The President went further and drew attention to how these very accusers, who today are in the forefront of supporting the Arab Spring that is thawing the winter of four decades when they all supported autocrats and dictators and still support ruthless monarchs, had been in fact supportive of the terrorists that threatened the very existence of the Sri Lankan State.

His words were clear and the message left no room for doubt or confusion. “We are now being warned that the same terrorist groups are rapidly raising funds for their bloody cause. Many of those who fault us today are harbouring those who funded terror in our country, and still raise funds for this brutal cause.

“They were also glad to give safe haven to the very theoreticians of terror in Sri Lanka. Have they no concern for the truth about Sri Lanka’s agony and the humanitarian actions that under-scored our battle against terror? Have they no interest in the truth?”

These observations on deceit and duplicity have greater relevance today as we see the revelations each day of how these countries and their intelligence organizations have been carrying on what was obviously a very cozy relationship with the leaders and brutal intelligence organizations of the countries that are now coming under the sweep of the Arab Spring. The countries still calling for the extradition of the Lockerbie Bomber were quite happy to have the closest intelligence sharing with Libya, before and after the release of the ‘bomber’.

Terrorism suspects

David Cameron is now having a very hard time trying to explain the relations that the British Intelligence organizations MI5 and MI6 had with Libyan Intelligence and what they really did in collusion. There are also important questions coming up, that may require much more than a committee to advise the UN Secretary General on the entire question of ‘extraordinary renditions’ of alleged terrorism suspects, to countries that are known to have systemic torture in interrogations, under the rule of the authoritarian or dictatorial leaders that were well funded and supported by the West, and are now falling down too fast for the comfort of the West and its duplicitous leaders.
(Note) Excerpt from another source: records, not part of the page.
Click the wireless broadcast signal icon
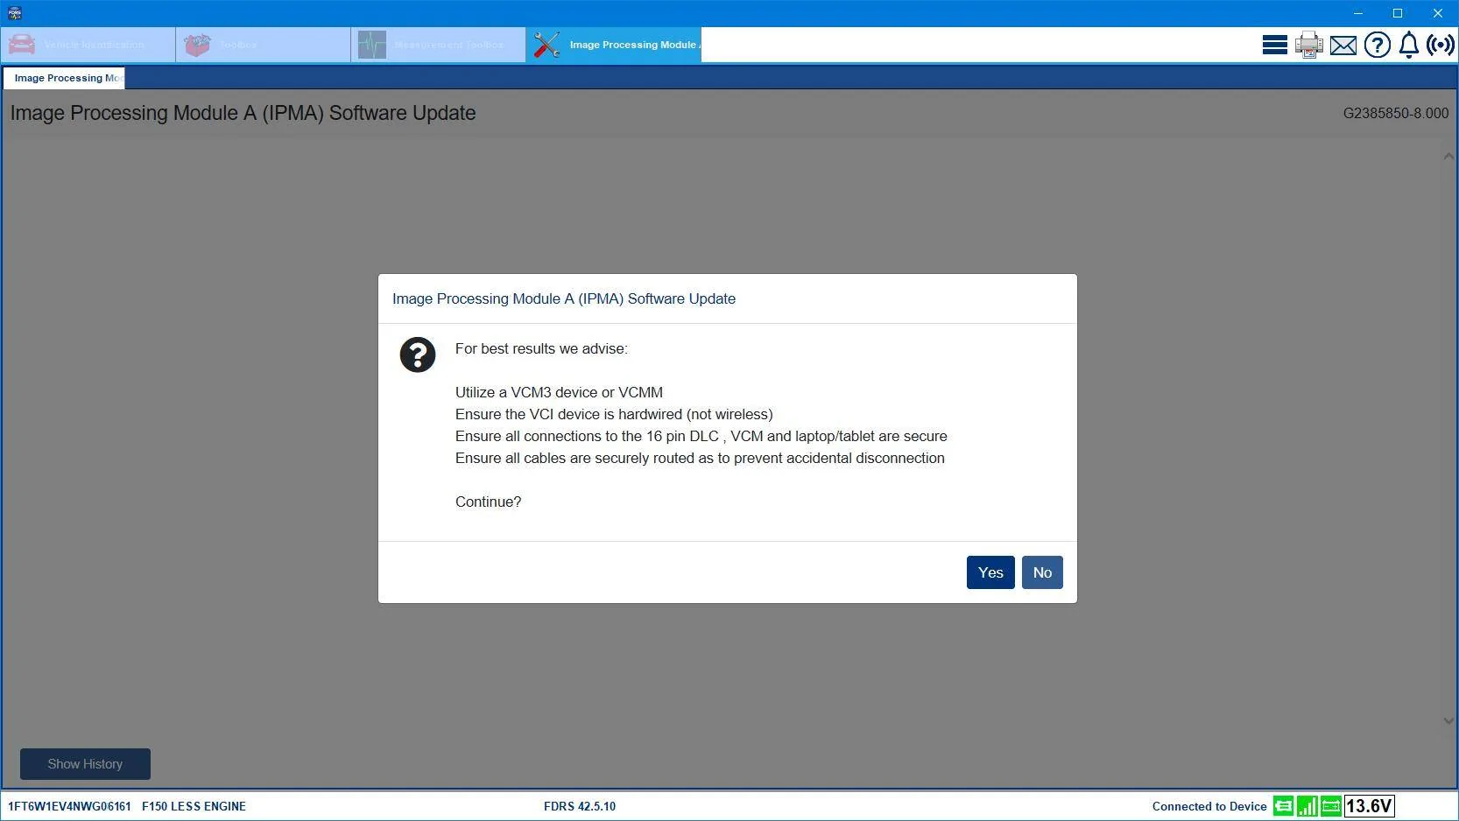Viewport: 1459px width, 821px height. 1440,45
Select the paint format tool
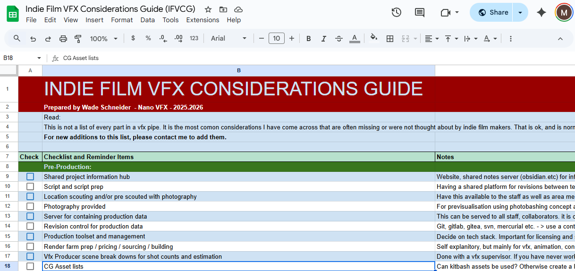Image resolution: width=575 pixels, height=271 pixels. 78,39
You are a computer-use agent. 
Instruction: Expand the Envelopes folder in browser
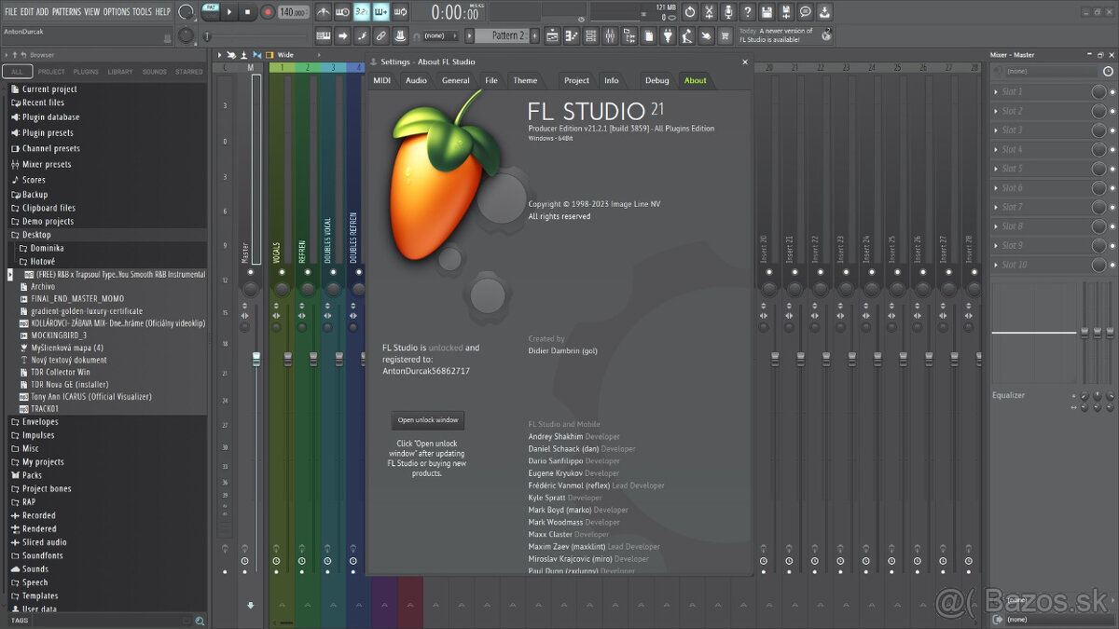[x=40, y=422]
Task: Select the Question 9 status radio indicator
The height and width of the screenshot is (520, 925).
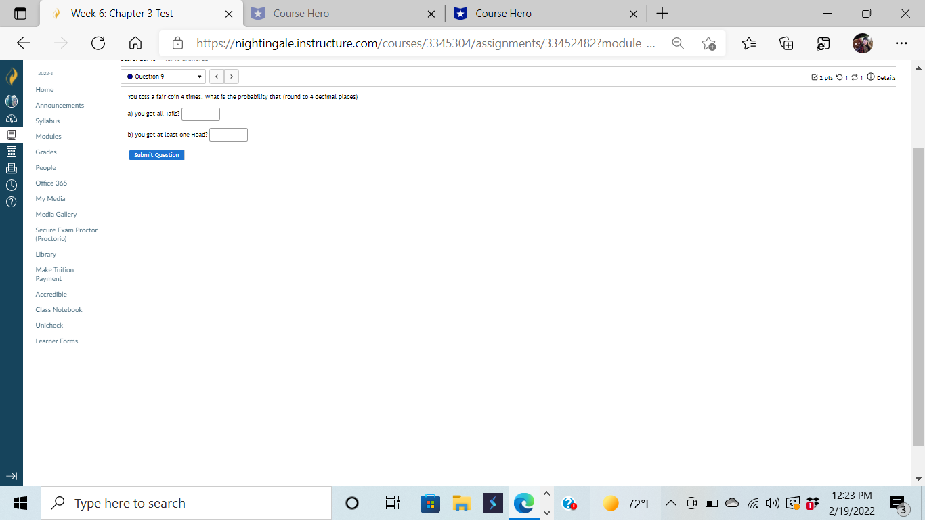Action: pyautogui.click(x=131, y=76)
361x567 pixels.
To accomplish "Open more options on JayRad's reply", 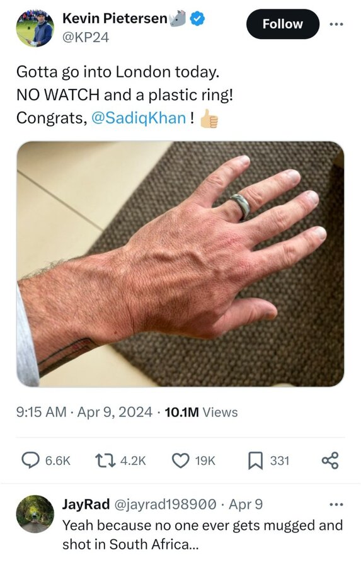I will coord(336,504).
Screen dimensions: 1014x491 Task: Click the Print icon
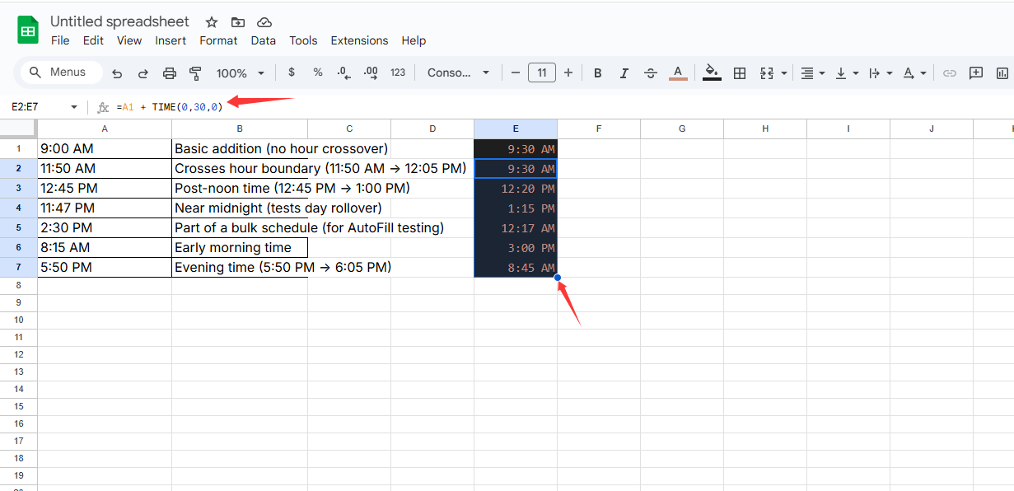(x=170, y=73)
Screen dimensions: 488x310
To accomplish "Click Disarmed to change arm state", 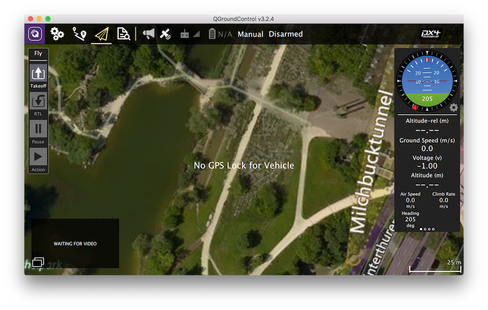I will point(285,34).
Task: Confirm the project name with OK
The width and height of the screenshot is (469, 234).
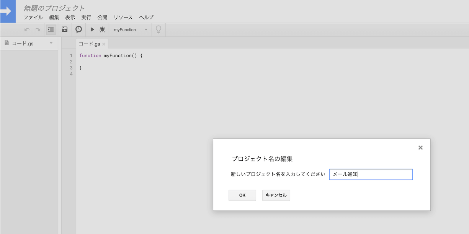Action: tap(242, 195)
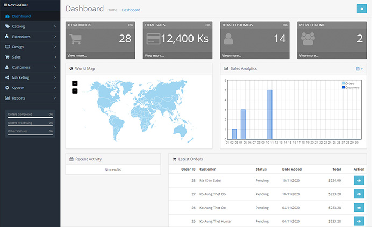Expand the Catalog menu in the sidebar
372x227 pixels.
(x=30, y=26)
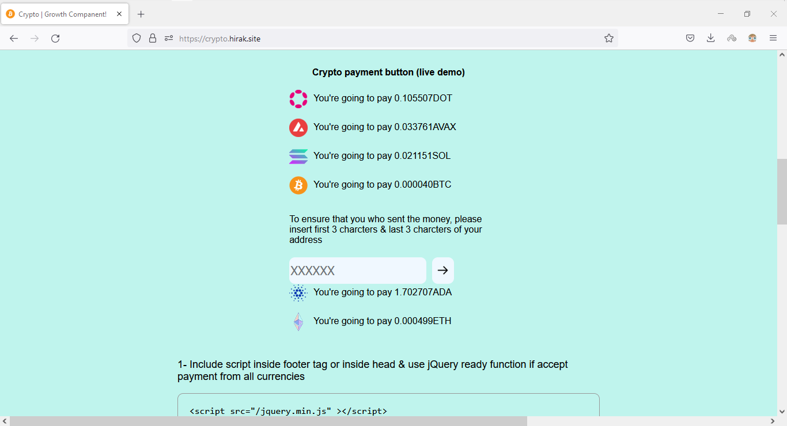Screen dimensions: 787x426
Task: Open site permissions icon in address bar
Action: coord(169,39)
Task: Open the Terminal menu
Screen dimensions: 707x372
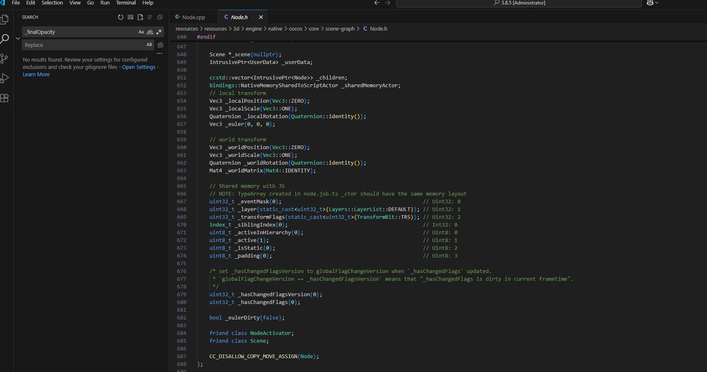Action: (126, 3)
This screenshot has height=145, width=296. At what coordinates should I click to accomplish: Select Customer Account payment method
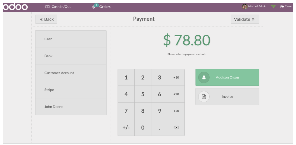tap(71, 73)
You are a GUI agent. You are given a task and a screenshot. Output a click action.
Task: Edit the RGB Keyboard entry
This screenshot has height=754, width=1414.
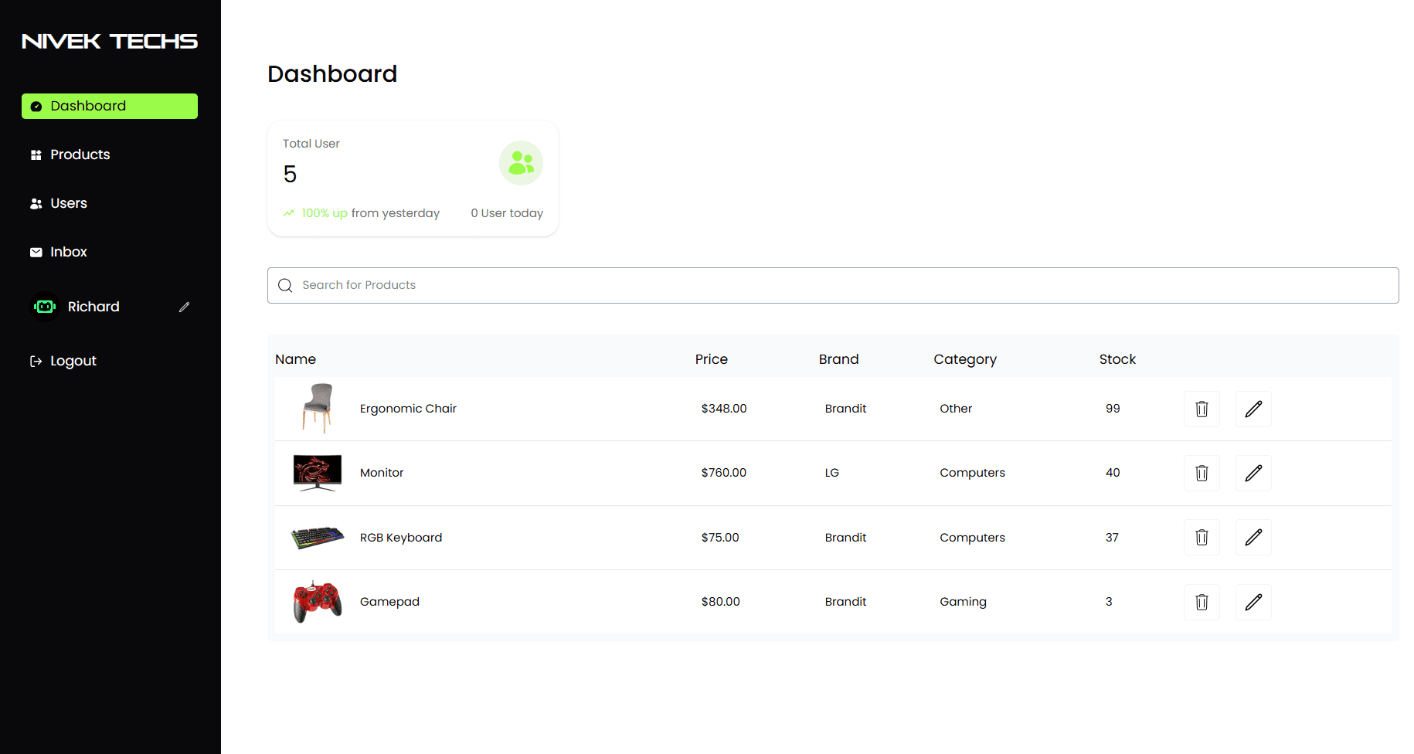1253,537
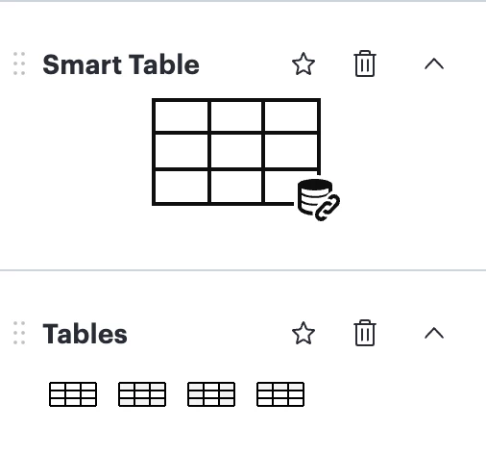Pick the table style with shaded outer columns
This screenshot has height=454, width=486.
click(x=211, y=394)
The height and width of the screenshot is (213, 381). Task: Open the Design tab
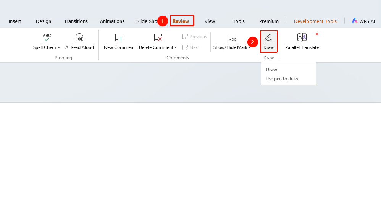[x=44, y=21]
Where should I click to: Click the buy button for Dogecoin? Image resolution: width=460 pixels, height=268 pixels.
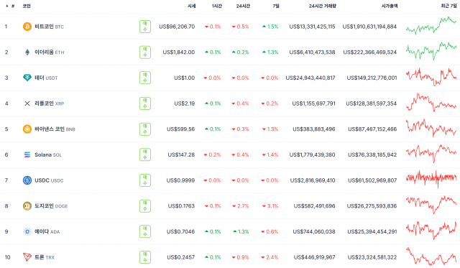coord(145,205)
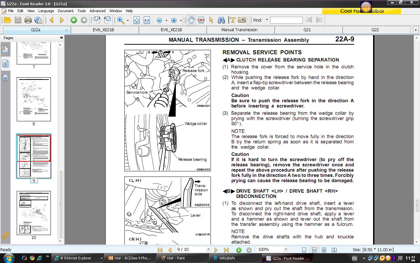The height and width of the screenshot is (263, 420).
Task: Select the Snapshot camera tool
Action: (242, 20)
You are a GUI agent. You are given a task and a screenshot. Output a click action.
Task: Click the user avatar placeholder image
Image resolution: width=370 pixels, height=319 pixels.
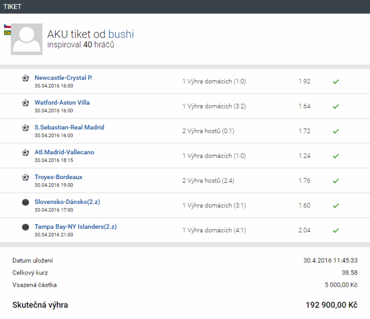click(27, 39)
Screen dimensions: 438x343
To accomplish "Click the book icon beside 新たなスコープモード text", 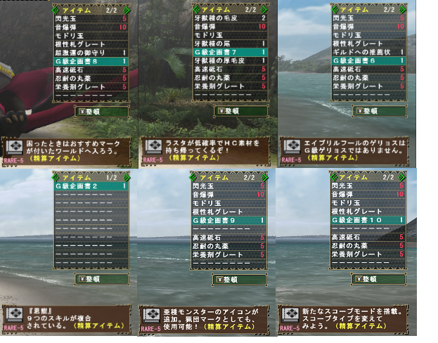I will (290, 315).
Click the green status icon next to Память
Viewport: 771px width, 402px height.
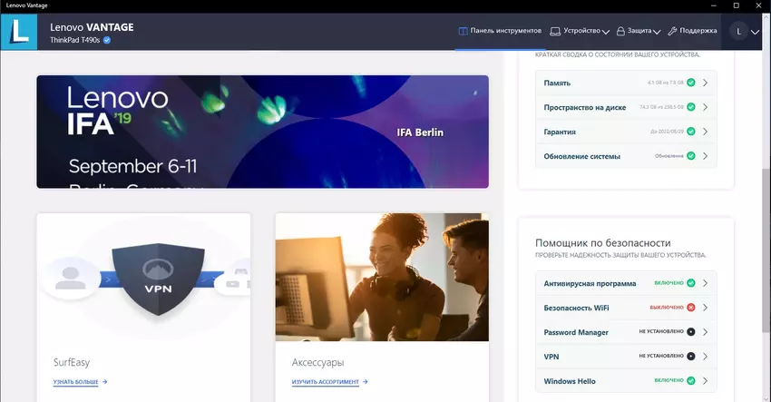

The latest ugly stain that the UK has difficulty in wiping off is the damaging blow to the British Army’s carefully cultivated image, following a high-level public inquiry finding the conduct of its soldiers who served in Iraq ‘appalling’ and said ‘corporate failure’ allowed them to use banned interrogation techniques, often bordering on torture.

These observations were on the death of an Iraqi hotel receptionist Baha Mousa, while in British Army custody in Basra in 2003, following confirmed allegations of beatings and torture he suffered at the hands of British soldiers.

The inquiry on a limited scope of this single killing concluded that his treatment which included hooding, brutal beatings and kickings contributed to his death.

Iraqi detainees

Although the inquiry did not make any charges against the British Army for this brutality, there are increasing demands for a much wider public inquiry into the entire treatment of Iraqi detainees by British troops during their period of operation in Iraq. One would expect Amnesty International and Human Rights Watch et al to add their voices to such demands, even with half the vigour they show in making often unfounded allegations against Sri Lanka, and pass judgment on the situation here based on biased hearsay evidence.

What President Rajapaksa did last Sunday was to tell the world, through a non-political audience of entrepreneurs and business leaders not only that Sri Lanka was fully open to business, but that there was much more to be told of the truth behind our defeat of terrorism, and the deceit, duplicity and overall hypocrisy of those who are at the ready to point their fingers of accusation at Colombo, with the least regard for the truth.

One hopes there are more such forceful and compelling statements from the President that can give new strength to the diplomatic initiatives and responses that Sri Lanka is carrying out in many fronts worldwide today.